How Reinforcement Learning Cuts Hallucinations in Large Language Models: Ant Insurance’s Proven Approach

Recently, Ant Insurance’s technology team made significant progress in hallucination control, ranking Top 1 on the public HHEM leaderboard and markedly improving factual compliance in question‑answering services.

Our approach reduces model hallucinations not by complex tricks but by returning to fundamentals: meticulous data selection and carefully crafted reward design.

Data Selection

We target the Grounded Generation task as the entry point.
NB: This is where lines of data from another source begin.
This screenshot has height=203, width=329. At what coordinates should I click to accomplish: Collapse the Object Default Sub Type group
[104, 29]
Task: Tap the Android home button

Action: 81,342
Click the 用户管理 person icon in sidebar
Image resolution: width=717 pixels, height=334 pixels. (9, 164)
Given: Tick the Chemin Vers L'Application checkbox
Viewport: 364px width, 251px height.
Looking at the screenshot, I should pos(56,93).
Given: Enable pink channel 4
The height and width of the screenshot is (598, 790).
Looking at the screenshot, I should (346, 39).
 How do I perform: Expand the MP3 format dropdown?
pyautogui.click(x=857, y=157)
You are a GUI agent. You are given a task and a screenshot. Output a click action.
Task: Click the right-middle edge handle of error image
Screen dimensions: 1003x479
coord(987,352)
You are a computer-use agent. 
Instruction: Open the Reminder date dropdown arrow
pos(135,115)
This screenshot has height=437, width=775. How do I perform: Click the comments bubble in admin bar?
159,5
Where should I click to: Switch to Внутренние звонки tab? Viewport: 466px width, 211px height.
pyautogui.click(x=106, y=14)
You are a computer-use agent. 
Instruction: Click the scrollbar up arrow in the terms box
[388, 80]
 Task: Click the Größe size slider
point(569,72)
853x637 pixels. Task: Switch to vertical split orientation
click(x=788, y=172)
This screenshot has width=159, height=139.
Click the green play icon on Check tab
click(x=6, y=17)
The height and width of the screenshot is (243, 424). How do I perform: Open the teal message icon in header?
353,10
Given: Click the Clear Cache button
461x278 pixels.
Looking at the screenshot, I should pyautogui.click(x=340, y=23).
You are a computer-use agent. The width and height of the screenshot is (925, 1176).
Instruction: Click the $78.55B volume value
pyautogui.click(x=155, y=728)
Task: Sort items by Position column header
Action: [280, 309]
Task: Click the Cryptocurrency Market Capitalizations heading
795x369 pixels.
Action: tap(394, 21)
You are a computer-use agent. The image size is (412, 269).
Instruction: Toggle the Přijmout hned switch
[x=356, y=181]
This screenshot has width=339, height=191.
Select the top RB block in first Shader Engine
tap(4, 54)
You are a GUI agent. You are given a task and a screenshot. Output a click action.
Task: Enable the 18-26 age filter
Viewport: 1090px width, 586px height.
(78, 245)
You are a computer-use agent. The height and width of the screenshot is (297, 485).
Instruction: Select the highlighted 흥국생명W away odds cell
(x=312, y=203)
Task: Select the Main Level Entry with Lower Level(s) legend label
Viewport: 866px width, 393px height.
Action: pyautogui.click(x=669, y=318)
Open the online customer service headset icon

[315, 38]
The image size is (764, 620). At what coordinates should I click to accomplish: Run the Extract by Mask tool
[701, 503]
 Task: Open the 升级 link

The pipeline includes:

Pre‑generation and Scoring : Generate many candidate answers with a base model, then score them for factuality using a reward model.

Difficulty‑Stratified Filtering : Retain medium‑to‑high difficulty samples—those where the model is likely to err—while discarding overly easy (low learning value) and overly hard (noisy) examples.

Input‑Space Coverage : Perform bucketed sampling on the filtered data to ensure diverse input lengths, enhancing robustness in real‑world scenarios.

Reward Design

We aim to guide the model to be "grounded" without stifling fluency.

Core Reward (LLM‑as‑Judge) : Use an LLM as the primary judge, classifying hallucination types (e.g., fabricated facts, misattributions) for precise scoring.

Auxiliary Constraints (Prevent Reward Hacking) :

Format reward – enforce output format compliance.

Language consistency reward – encourage answers in the same language as the question.

Stiffness and plagiarism penalty – penalize overly rigid, unnatural, or copied text.

Reward design is an iterative process; we continuously adjust weights and rules to balance hallucination suppression with the preservation of the model’s general abilities.

Why Reinforcement Learning Works

RL prunes the massive decision space of a language model by rewarding factual pathways, effectively cutting off branches that lead to hallucinations. This yields two main effects:

Benefit : Strong reduction of hallucinated content.

Risk : Over‑pruning can harm creativity, instruction diversity, or fluency if the reward signal is mis‑specified.

The goal is to find the sweet spot where hallucinations are minimized while other core capabilities remain intact.

Experimental Validation

We evaluated the method on different model families. Both the instruction‑following Qwen2.5‑72B and the reasoning‑enhanced Qwen3‑32B showed consistent and significant hallucination reductions after applying our post‑training strategy.

These results confirm that reinforcement‑learning‑based hallucination control is robust and ready for industrial deployment.

References

[1] Does Reinforcement Learning Really Incentivize Reasoning Capacity in LLMs Beyond the Base Model?